Extracted data entries
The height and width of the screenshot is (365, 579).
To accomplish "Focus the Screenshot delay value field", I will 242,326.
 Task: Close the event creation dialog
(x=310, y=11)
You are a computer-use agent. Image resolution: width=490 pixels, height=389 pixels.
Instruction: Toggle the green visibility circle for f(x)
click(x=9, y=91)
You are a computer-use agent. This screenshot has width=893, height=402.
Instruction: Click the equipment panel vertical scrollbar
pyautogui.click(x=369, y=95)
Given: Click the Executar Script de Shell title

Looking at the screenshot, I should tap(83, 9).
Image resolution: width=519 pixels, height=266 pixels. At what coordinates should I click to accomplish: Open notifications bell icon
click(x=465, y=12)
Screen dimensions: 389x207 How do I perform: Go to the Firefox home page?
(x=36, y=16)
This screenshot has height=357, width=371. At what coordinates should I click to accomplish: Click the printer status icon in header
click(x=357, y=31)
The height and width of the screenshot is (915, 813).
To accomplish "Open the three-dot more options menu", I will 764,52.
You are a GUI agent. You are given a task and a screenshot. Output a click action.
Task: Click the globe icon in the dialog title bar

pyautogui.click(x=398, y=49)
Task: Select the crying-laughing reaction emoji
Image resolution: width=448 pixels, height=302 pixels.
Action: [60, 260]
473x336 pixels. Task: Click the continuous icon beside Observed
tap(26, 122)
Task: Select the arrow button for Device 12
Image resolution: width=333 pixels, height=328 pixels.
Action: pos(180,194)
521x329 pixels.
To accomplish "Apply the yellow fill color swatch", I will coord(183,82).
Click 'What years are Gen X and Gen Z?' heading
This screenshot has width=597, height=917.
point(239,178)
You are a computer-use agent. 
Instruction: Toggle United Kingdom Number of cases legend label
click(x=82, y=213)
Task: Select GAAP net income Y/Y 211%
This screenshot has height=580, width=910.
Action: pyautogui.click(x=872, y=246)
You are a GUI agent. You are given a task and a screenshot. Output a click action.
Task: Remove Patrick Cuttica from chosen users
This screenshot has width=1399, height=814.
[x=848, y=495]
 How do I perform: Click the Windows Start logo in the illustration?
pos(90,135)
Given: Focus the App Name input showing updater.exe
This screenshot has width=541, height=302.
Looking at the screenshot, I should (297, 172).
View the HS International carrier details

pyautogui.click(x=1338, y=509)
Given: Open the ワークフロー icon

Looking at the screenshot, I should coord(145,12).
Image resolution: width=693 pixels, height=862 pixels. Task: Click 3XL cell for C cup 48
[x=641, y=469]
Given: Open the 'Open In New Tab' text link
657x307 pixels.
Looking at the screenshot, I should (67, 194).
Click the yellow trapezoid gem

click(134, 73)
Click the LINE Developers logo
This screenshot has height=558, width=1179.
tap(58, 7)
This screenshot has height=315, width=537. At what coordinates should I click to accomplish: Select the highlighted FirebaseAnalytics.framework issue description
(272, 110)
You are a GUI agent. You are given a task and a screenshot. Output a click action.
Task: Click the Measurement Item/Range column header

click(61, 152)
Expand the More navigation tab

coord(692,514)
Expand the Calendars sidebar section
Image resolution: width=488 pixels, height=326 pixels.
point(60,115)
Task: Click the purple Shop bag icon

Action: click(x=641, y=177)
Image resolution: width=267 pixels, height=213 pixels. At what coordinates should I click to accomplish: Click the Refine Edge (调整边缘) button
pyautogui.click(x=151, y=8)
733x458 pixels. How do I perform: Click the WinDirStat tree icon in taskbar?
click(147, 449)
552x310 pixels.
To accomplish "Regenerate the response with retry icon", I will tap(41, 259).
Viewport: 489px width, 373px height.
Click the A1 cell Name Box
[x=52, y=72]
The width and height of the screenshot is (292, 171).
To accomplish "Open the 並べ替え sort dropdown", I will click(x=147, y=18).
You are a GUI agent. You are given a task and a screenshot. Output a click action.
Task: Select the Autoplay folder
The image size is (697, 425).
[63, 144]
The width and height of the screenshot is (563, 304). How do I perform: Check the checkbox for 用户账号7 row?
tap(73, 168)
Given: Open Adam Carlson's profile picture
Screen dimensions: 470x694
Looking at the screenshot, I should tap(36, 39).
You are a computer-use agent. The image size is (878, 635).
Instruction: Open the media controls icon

__What you are asked to do__.
Every record should be printed again exactly as it reads.

__Your solution__.
The height and width of the screenshot is (365, 579).
To accomplish "Focus the Screenshot delay value field", I will 242,326.
 Task: Close the event creation dialog
(x=310, y=11)
You are a computer-use agent. Image resolution: width=490 pixels, height=389 pixels.
Instruction: Toggle the green visibility circle for f(x)
click(x=9, y=91)
You are a computer-use agent. This screenshot has width=893, height=402.
Instruction: Click the equipment panel vertical scrollbar
pyautogui.click(x=369, y=95)
Given: Click the Executar Script de Shell title

Looking at the screenshot, I should tap(83, 9).
Image resolution: width=519 pixels, height=266 pixels. At what coordinates should I click to accomplish: Open notifications bell icon
click(x=465, y=12)
Screen dimensions: 389x207 How do I perform: Go to the Firefox home page?
(x=36, y=16)
This screenshot has height=357, width=371. At what coordinates should I click to accomplish: Click the printer status icon in header
click(x=357, y=31)
The height and width of the screenshot is (915, 813).
To accomplish "Open the three-dot more options menu", I will 764,52.
You are a GUI agent. You are given a task and a screenshot. Output a click action.
Task: Click the globe icon in the dialog title bar

pyautogui.click(x=398, y=49)
Task: Select the crying-laughing reaction emoji
Image resolution: width=448 pixels, height=302 pixels.
Action: [60, 260]
473x336 pixels. Task: Click the continuous icon beside Observed
tap(26, 122)
Task: Select the arrow button for Device 12
Image resolution: width=333 pixels, height=328 pixels.
Action: pos(180,194)
521x329 pixels.
To accomplish "Apply the yellow fill color swatch", I will coord(183,82).
Click 'What years are Gen X and Gen Z?' heading
This screenshot has width=597, height=917.
point(239,178)
You are a computer-use agent. 
Instruction: Toggle United Kingdom Number of cases legend label
click(x=82, y=213)
Task: Select GAAP net income Y/Y 211%
This screenshot has height=580, width=910.
Action: pyautogui.click(x=872, y=246)
You are a GUI agent. You are given a task and a screenshot. Output a click action.
Task: Remove Patrick Cuttica from chosen users
This screenshot has width=1399, height=814.
[x=848, y=495]
 How do I perform: Click the Windows Start logo in the illustration?
pos(90,135)
Given: Focus the App Name input showing updater.exe
This screenshot has width=541, height=302.
Looking at the screenshot, I should (297, 172).
View the HS International carrier details

pyautogui.click(x=1338, y=509)
Given: Open the ワークフロー icon

Looking at the screenshot, I should coord(145,12).
Image resolution: width=693 pixels, height=862 pixels. Task: Click 3XL cell for C cup 48
[x=641, y=469]
Given: Open the 'Open In New Tab' text link
657x307 pixels.
Looking at the screenshot, I should (67, 194).
Click the yellow trapezoid gem

click(134, 73)
Click the LINE Developers logo
This screenshot has height=558, width=1179.
tap(58, 7)
This screenshot has height=315, width=537. At what coordinates should I click to accomplish: Select the highlighted FirebaseAnalytics.framework issue description
(272, 110)
You are a GUI agent. You are given a task and a screenshot. Output a click action.
Task: Click the Measurement Item/Range column header

click(61, 152)
Expand the More navigation tab

coord(692,514)
Expand the Calendars sidebar section
Image resolution: width=488 pixels, height=326 pixels.
point(60,115)
Task: Click the purple Shop bag icon

Action: click(x=641, y=177)
Image resolution: width=267 pixels, height=213 pixels. At what coordinates should I click to accomplish: Click the Refine Edge (调整边缘) button
pyautogui.click(x=151, y=8)
733x458 pixels. How do I perform: Click the WinDirStat tree icon in taskbar?
click(147, 449)
552x310 pixels.
To accomplish "Regenerate the response with retry icon", I will tap(41, 259).
Viewport: 489px width, 373px height.
Click the A1 cell Name Box
[x=52, y=72]
The width and height of the screenshot is (292, 171).
To accomplish "Open the 並べ替え sort dropdown", I will click(x=147, y=18).
You are a GUI agent. You are given a task and a screenshot. Output a click action.
Task: Select the Autoplay folder
The image size is (697, 425).
[63, 144]
The width and height of the screenshot is (563, 304). How do I perform: Check the checkbox for 用户账号7 row?
tap(73, 168)
Given: Open Adam Carlson's profile picture
Screen dimensions: 470x694
Looking at the screenshot, I should tap(36, 39).
You are a computer-use agent. The image size is (878, 635).
Instruction: Open the media controls icon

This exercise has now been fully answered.